By Michelle Pelletier Marshall
---- — BYFIELD — The 78 young men and women of Triton Regional High School and Middle School choirs walked away from last weekend’s 37th annual Massachusetts Instrumental & Choral Conductors Association Festival, not only with huge smiles on their faces but with Gold Awards for their outstanding efforts. Only 10 of the 90 choral groups that participated in this event earned prestigious Gold Awards.
The annual MICCA Festival, which was held this year on April 5- 7 at Norwood High School, provides a forum for musical groups to perform in front of qualified adjudicators. Triton students participate in this event every two years.
The Triton choral groups sang on Saturday and each achieved the Gold Award — the top award — for performing at a superior level. Groups who participate in the MICCA Festival are evaluated on a standard of excellence rather than in competition with other groups.
“This is a huge achievement — gold medals are hard to come by at MICCA,” said Bob Lathrop, the school’s choir director, who is aided by piano accompanist Holly Libert. “I am extremely proud to direct such a dedicated and talented group of students. Their award at MICCA is a testament to their hard work both individually and cooperatively.”
During the festival, the Triton choirs each sang three songs. The women’s high school choir sang: “Son de Camaguey,” “Hotaru Koi” and “No Time”; and the middle school choir sang: “Doraji,” “South African Suite” and “Stand Together. “
In addition to the awards, the groups received expert evaluation from college-level choral directors and participated in a clinic with the judges who challenged them to improve in specific areas.
Triton students have been practicing for months for this event, both individually and with the groups at school. Lathrop said that many times the singers are assigned a section to learn out of rehearsal time with the goal of bringing it together with the group later.
“The fact is that all choirs that compete at MICCA come prepared with the right notes and rhythms,” said Lathrop. “The choirs that stand out in the judges’ minds are those that perform musically, expressively and with a mature tone, which are the elements that we spend our rehearsal time working on.”
Lathrop attributes the fact that Triton has had a lot of success at the festival in years past due to the fact that the groups sound different from many that compete. The middle school select choir strives for a high school sound, and the women’s choir looks to college-level groups for their inspiration, he said.
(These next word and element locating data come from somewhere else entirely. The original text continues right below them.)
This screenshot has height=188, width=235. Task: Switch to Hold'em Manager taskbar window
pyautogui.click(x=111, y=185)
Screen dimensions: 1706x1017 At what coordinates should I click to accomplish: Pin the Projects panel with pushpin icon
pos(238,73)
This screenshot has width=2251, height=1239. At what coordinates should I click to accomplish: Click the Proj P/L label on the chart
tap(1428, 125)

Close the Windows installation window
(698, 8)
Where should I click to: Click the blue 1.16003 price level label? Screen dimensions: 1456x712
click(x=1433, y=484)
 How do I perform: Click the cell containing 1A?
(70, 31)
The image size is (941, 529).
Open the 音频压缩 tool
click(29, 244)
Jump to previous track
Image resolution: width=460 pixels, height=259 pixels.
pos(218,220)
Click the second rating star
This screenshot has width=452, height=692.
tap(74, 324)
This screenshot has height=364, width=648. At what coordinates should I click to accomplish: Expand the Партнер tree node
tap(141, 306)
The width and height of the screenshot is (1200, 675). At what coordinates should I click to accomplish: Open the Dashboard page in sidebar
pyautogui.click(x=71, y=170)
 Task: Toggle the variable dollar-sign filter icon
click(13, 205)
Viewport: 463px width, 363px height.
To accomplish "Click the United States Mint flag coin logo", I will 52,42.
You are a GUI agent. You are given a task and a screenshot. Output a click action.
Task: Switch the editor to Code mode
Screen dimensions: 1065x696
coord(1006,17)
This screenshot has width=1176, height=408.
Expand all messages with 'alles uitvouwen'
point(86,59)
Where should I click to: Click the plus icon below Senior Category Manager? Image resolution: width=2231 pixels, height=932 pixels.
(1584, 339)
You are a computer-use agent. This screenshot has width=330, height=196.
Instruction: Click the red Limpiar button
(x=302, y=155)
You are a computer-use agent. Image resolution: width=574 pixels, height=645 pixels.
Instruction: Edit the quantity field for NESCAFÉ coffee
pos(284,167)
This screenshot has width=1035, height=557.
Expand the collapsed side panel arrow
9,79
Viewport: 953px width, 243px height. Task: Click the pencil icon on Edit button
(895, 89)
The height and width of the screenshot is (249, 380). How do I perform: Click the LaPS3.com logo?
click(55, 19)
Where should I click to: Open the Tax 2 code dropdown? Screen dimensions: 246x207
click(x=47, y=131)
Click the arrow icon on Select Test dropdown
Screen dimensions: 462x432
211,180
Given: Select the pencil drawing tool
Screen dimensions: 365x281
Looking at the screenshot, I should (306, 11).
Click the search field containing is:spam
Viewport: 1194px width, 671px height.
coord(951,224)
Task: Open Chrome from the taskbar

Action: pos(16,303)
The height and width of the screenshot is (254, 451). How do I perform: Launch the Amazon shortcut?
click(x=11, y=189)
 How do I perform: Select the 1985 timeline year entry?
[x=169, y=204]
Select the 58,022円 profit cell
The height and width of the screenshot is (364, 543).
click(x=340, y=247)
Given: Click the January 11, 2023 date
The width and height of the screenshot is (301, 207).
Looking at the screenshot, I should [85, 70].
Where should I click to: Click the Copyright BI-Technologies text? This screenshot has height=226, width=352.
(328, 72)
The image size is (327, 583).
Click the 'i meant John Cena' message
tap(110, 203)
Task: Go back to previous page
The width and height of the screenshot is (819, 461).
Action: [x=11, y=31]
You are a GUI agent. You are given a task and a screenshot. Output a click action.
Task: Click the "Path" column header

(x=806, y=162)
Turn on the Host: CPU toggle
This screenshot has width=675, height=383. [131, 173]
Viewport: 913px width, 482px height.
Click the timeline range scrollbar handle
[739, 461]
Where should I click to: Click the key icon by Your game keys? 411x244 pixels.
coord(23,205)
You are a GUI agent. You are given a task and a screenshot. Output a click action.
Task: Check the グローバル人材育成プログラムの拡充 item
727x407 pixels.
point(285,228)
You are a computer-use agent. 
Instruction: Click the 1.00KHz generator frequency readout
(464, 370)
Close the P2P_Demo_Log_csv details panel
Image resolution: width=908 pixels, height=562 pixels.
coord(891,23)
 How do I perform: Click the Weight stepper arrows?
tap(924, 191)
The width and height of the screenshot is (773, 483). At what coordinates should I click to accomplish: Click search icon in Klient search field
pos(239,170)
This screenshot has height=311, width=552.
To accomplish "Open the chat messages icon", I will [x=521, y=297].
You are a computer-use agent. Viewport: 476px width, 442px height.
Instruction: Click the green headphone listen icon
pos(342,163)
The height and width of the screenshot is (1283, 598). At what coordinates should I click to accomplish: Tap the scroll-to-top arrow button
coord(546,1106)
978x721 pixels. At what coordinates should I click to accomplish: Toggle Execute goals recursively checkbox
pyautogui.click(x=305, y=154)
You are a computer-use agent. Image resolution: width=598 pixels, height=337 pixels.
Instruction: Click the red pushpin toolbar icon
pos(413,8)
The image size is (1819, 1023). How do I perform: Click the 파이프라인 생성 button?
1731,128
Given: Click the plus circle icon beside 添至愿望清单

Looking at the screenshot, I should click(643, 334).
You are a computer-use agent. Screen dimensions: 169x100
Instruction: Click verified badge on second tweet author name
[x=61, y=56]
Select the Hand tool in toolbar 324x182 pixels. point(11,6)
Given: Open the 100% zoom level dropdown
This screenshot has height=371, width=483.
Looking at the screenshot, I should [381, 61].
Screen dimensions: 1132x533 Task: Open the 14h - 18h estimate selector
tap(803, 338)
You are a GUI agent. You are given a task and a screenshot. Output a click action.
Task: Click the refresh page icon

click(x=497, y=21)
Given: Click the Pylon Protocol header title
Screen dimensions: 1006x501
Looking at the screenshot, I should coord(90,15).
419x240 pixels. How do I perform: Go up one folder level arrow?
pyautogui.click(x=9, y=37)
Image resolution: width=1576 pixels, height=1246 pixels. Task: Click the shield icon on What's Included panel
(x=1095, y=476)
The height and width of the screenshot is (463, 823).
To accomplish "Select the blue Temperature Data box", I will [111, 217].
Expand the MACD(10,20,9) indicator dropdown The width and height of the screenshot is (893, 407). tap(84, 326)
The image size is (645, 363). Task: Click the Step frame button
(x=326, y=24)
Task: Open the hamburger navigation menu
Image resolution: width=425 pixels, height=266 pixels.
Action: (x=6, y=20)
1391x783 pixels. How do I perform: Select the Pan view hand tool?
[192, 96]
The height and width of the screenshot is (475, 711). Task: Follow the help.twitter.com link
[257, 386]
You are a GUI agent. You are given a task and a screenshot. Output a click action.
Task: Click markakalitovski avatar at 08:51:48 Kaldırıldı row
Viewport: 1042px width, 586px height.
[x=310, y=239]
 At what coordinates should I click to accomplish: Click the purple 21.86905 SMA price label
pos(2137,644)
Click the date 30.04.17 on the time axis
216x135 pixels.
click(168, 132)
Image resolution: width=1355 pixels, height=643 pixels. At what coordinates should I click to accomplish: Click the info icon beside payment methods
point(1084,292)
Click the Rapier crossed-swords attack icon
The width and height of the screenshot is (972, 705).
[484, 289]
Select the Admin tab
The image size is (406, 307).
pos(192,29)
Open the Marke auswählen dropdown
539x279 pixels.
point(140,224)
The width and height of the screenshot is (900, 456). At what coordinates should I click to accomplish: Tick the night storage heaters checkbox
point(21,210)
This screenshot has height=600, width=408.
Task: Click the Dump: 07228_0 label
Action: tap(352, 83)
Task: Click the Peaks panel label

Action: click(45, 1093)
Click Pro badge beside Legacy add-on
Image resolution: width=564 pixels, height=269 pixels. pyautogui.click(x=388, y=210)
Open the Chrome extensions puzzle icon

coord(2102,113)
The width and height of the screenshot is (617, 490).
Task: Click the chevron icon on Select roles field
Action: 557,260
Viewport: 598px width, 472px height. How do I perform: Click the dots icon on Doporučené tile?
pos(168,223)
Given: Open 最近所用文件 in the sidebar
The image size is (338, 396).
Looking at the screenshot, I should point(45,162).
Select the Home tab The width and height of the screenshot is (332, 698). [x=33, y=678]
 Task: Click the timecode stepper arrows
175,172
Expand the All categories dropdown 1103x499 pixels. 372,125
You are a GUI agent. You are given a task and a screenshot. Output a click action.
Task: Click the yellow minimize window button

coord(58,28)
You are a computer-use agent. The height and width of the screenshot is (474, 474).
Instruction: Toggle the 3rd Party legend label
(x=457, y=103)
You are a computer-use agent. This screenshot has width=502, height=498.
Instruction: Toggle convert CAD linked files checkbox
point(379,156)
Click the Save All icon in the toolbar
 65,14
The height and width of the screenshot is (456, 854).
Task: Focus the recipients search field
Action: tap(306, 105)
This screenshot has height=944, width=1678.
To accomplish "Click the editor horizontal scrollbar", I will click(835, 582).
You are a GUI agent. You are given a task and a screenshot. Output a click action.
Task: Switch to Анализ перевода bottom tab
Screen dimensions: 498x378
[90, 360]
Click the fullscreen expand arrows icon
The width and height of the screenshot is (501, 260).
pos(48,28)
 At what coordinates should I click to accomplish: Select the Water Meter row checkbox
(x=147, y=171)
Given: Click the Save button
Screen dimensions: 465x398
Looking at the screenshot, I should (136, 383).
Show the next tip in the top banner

“Winning the Gold Award is an achievement that could have only happened with a musical director who can teach and inspire at the highest levels,” said parent Joann Anderson, whose daughter Lilly, an 11th-grader, is in the high school choir. “We are so fortunate to have the talented Bob Lathrop encouraging our students to work together using their individual strengths to create breath-taking music.”
Both the middle and high school choirs have been invited to perform at Boston Symphony Hall in a showcase concert for choirs that achieved the gold medal/superior rating.
Lathrop sees this achievement as leading the students to a positive future, and is appreciative of the fact that the district and the community has a long tradition of supporting the arts at Triton. “As Triton arts teachers, we believe the principles our kids learn as members of an ensemble, or any other artistic endeavor, have a lasting impact on the potential they see for themselves and their future place in society, and having spent as much time around these kids as I have, I believe their future is extremely bright.”